THE "PEACE" SURPRISING A PARTY OF FISHERWOMEN ON THE RUKI RIVER.
Geographical information imparted by the natives was apt to be wholly incorrect. They had ready answers for all questions, but if they imagined Grenfell would like to hear of a lake a little inland, or five days more of navigation up the river, they would make replies which they thought would please him, regardless of truth. This is a widespread practice among savages. At the same time they were often eager to learn of his discoveries. They would ask him how many days' journey his vessel made above their village, and whether the natives he met dealt in ivory and slaves. Some tribes had not the slightest idea that ivory had any value, and thought it strange that any man should have occasion to buy wood. Some of them had no names for the rivers where they live. They were children of the earth, they said, and if he wished to know the names of the rivers he must ask the children of the water. The southern tributaries—Bussera, Chuapa, and Lulonga—are in the great belt of dense Congo forest, and in the upper reaches of the rivers the big branches form a complete roof over the streams, which are in deep shadow even on the brightest days; and in this roof Grenfell found some of his most persistent enemies. They were the little folks of Africa, the pygmies, who would clamber out on the branches overhanging the streams, and shoot their poisoned arrows into the wooden covering of the vessel.
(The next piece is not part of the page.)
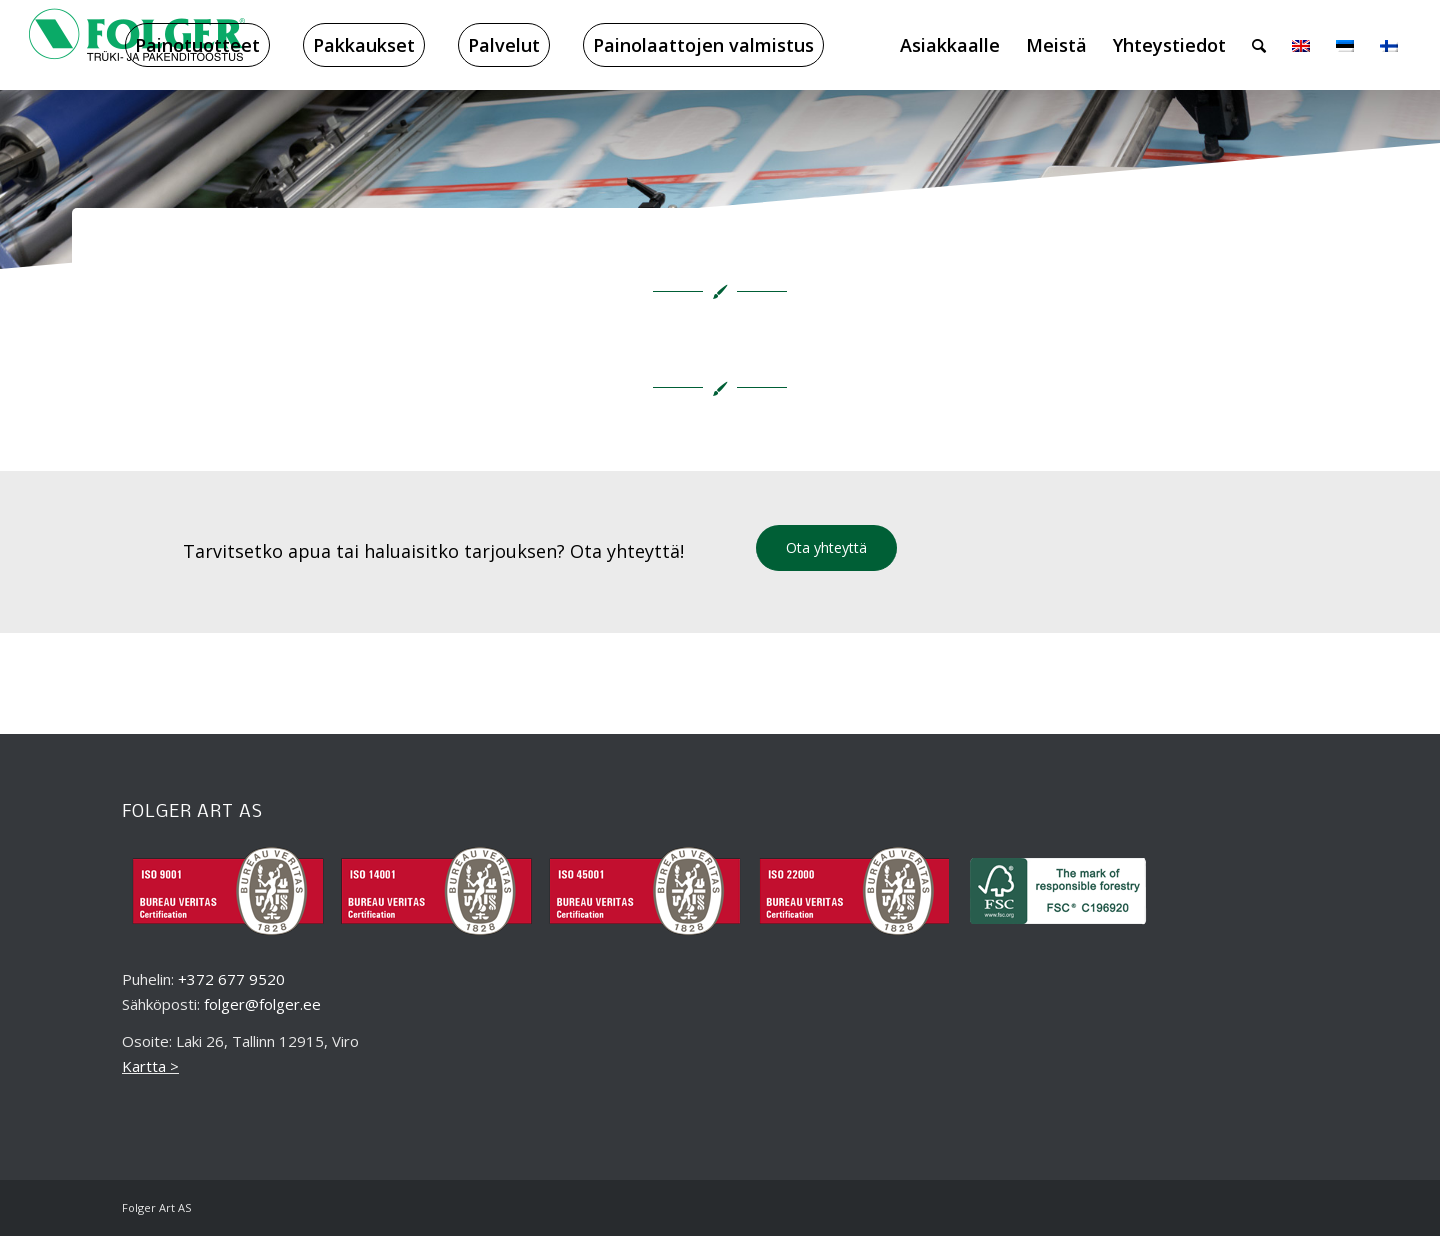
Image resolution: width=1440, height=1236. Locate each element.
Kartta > (150, 1066)
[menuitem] (197, 45)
It was Grenfell who gave us our first positive information of the many dwarfs who live in the forest south of the Congo, though about the same time other explorers discovered them further south. One evening a canoe drew up at some distance from the Peace, and when the interpreter asked the natives who they were they said they were Batwa. This is the name of the dwarfs living in the southern Congo forests, and Grenfell and Von François were overjoyed at the prospect of seeing them. It was now so dark that they could not determine what the canoemen looked like, but in the morning they found near by a cluster of huts inhabited by these little people, and then they knew they were in the land of the pygmies. Grenfell found many dwarfs on the Lomami, Chuapa, and Bussera rivers, and they proved to be the most troublesome and vindictive people with whom he had to deal. His black crew were badly frightened when they heard the dwarfs were near. All their lives they had been told that the dwarfs were most unpleasant people to meet. It was common report that they shot with poisoned arrows, permitted no one to live in their country, and excelled all warriors and hunters in skill with the bow and spear. We shall see later what Grenfell and other explorers have learned about these strange and interesting people, and also about the cannibals who are spread so widely over the Congo basin. Very little was known of the cannibals as long as explorers kept to the main river, but after Grenfell began his work along the tributaries the world soon came to know the appalling extent of this evil.
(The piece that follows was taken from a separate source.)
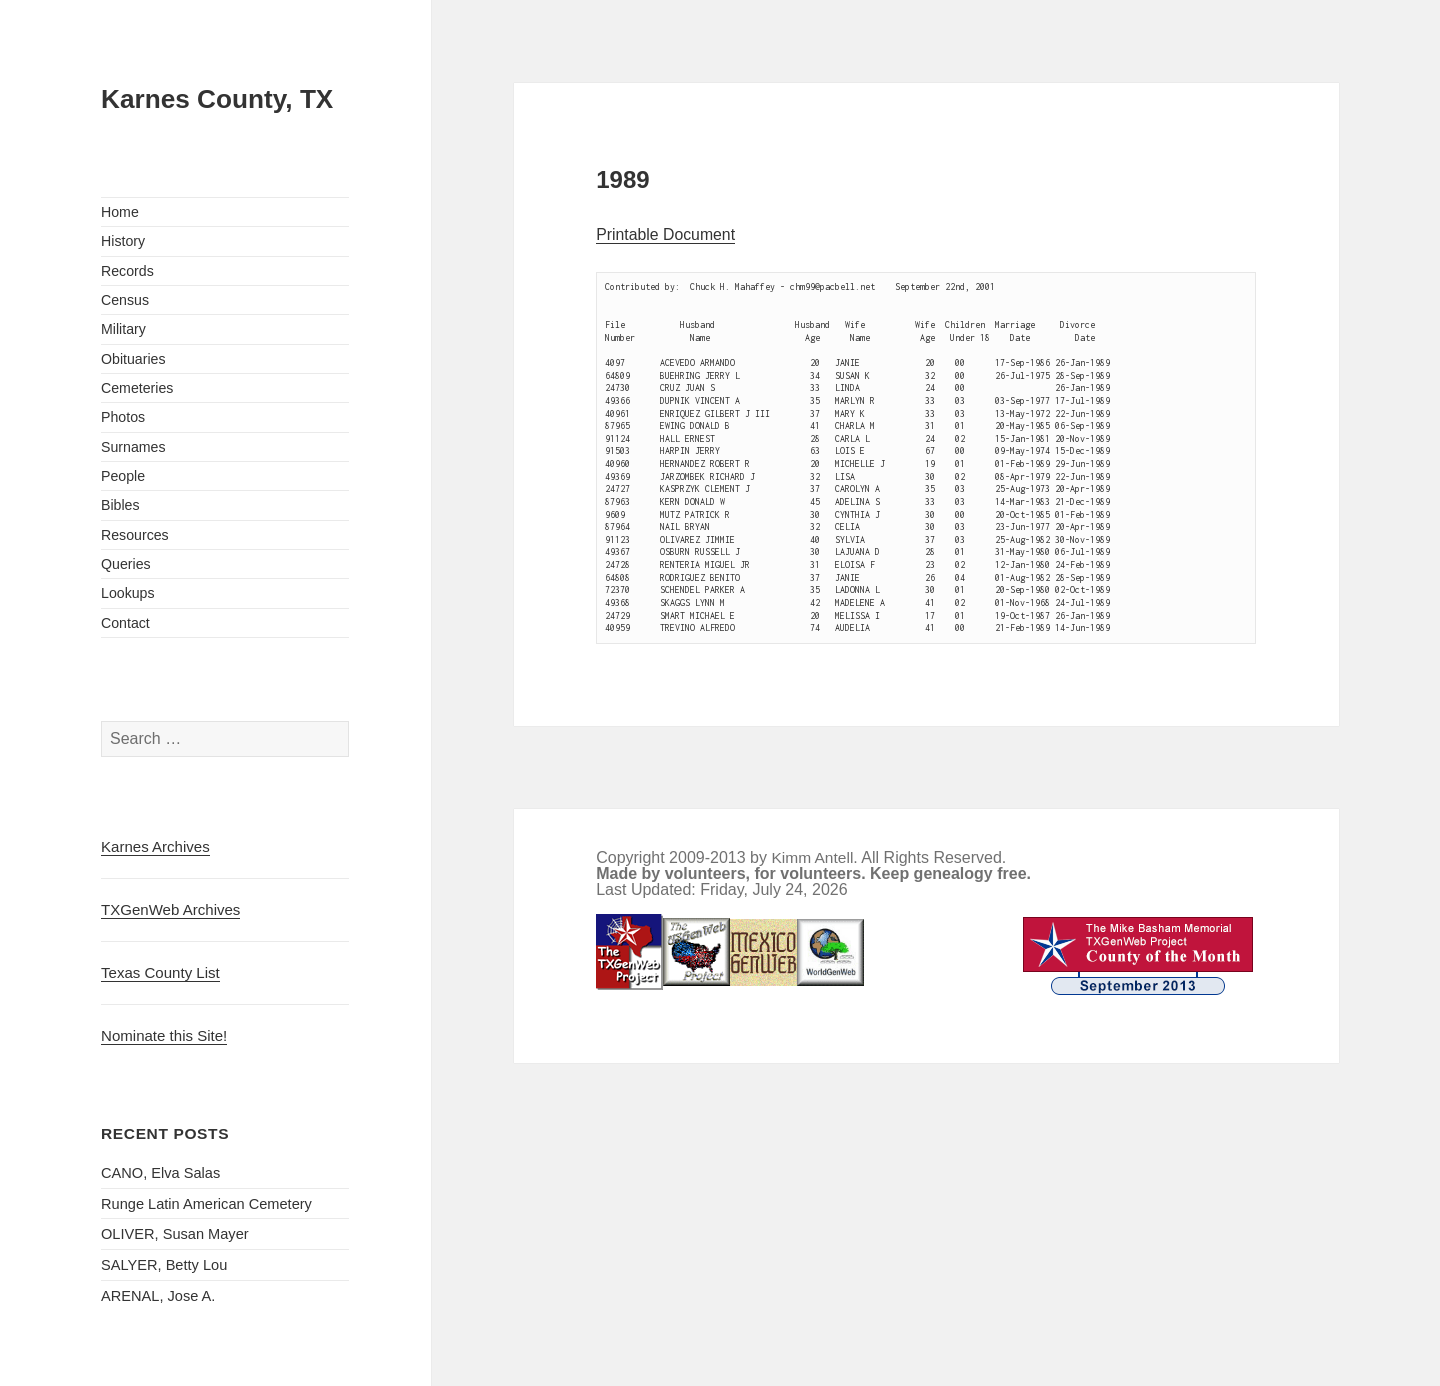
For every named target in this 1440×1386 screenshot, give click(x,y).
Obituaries (133, 359)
Nearly all the tribes discovered by Grenfell are cannibals. An interpreter whom he took with him from the Congo was in constant fear of being captured and eaten, and he would never venture ashore except in company with six or eight comrades: "You eat goats and hens," said some natives to Grenfell one day, "because you are rich and able to buy them; but we are poor, and have to eat men, whom we can get for nothing." Under the laws of the Congo State it is now a capital crime to eat human flesh. Wherever the influence of the white man extends, the practice is being discontinued, and some day this stigma upon human nature will disappear from all the parts of Africa where it has so long prevailed.
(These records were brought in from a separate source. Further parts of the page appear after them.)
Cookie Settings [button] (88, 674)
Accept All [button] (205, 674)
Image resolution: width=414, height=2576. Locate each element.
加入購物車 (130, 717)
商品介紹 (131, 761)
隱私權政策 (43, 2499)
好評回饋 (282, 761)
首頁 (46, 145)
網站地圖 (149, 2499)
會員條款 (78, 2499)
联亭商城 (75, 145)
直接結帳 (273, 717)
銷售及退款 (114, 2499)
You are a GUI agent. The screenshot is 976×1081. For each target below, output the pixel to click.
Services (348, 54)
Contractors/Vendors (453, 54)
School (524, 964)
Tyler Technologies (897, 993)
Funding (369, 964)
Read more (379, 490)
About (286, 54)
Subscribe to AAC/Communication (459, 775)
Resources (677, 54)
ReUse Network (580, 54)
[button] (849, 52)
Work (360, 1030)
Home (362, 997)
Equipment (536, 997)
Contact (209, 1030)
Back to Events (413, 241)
There are missionary stations now in some parts of the large regions that Grenfell traversed. His peaceful and friendly methods made it easy for other white men to go among the people he brought to light. The natives who sought to kill him are now glad to sell ivory and rubber to traders. His discoveries during fifteen months added about one thousand eight hundred miles to the known navigable waters of the Congo basin. No one except Stanley has surpassed him in the extent and value of his work among the waterways of the second largest river system in the world.